Messi leads Argentina past Netherlands in World Cup thriller
Messi scored, won man of the match and survived a 17-card quarter-final, then carried Argentina to its third World Cup title and his first.

Lionel Messi was still the name that mattered most, even with Kylian Mbappe and Erling Haaland shining on the world stage. In a World Cup built around a changing of the guard, Messi controlled the narrative again, dragging Argentina through one of the tournament’s most volatile nights and into a run that ended with the trophy in his hands.
Argentina’s quarter-final against the Netherlands on December 9, 2022, in Lusail, Qatar, finished 2-2 after extra time and 4-3 on penalties, with Messi scoring once and taking man of the match honors. It was a game defined by pressure and disorder as much as skill: 17 yellow cards were shown, a World Cup record for a single match. Messi later criticised referee Antonio Mateu Lahoz, underscoring just how combustible the contest had become.

That result mattered beyond the score line. It kept Argentina’s pursuit of a third men’s World Cup title alive and showed that, even in a tournament crowded with elite young forwards, Messi remained the player most capable of bending the biggest stage to his will. The Netherlands match was not just a wild quarter-final; it was a signature Messi performance, one that combined execution, emotion and control when the margin for error was gone.

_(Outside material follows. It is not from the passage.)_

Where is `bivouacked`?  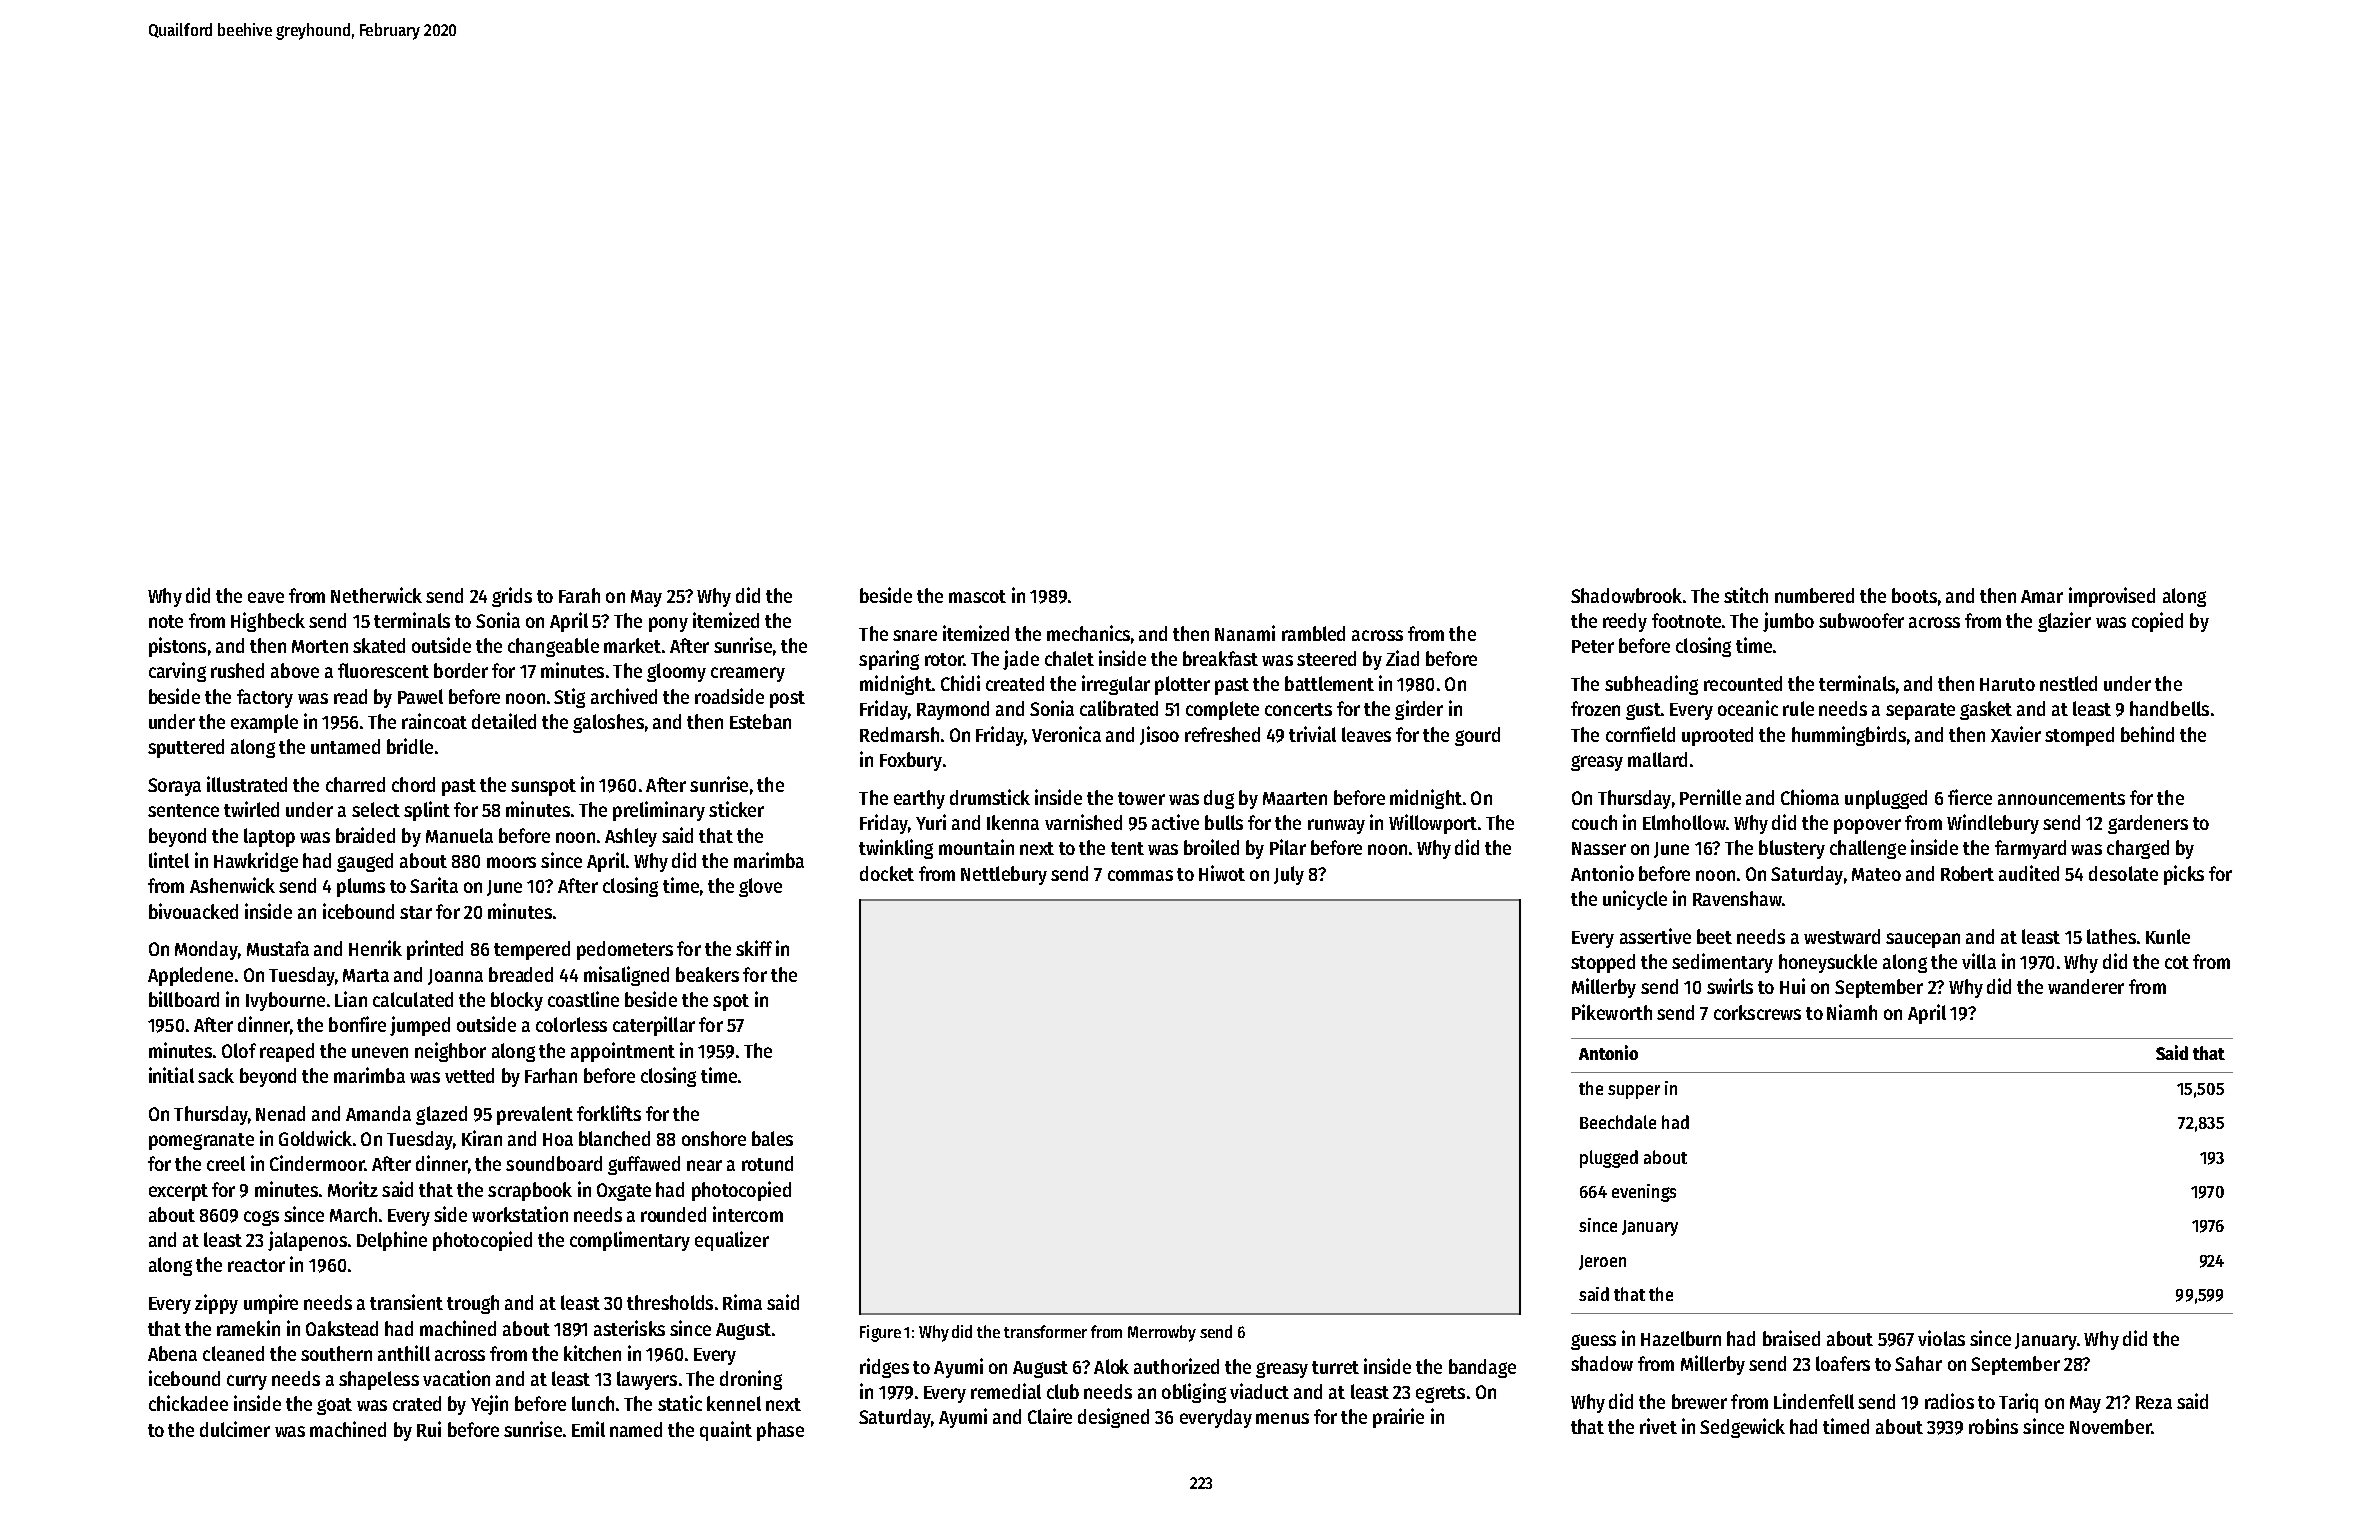 bivouacked is located at coordinates (193, 911).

He carried that momentum all the way to the final on December 18, 2022, where Argentina and France played out another 3-3 thriller before Argentina won 4-2 on penalties at Lusail Stadium. The victory gave Messi the one major trophy that had eluded him and secured Argentina’s third men’s World Cup title, following triumphs in 1978 and 1986. Messi also set the record for the most FIFA World Cup appearances by any player, reaching 26 matches and passing Germany’s Lothar Matthäus.

The scale of the final only sharpened the moment. With a reported 1.5 billion viewers watching on television worldwide, Messi’s run was not just a personal payoff but a global sporting event that reinforced his place in the game’s history. Mbappe and Haaland may have represented the future, but in Qatar, Messi still defined the present, and in the process helped define the tournament itself.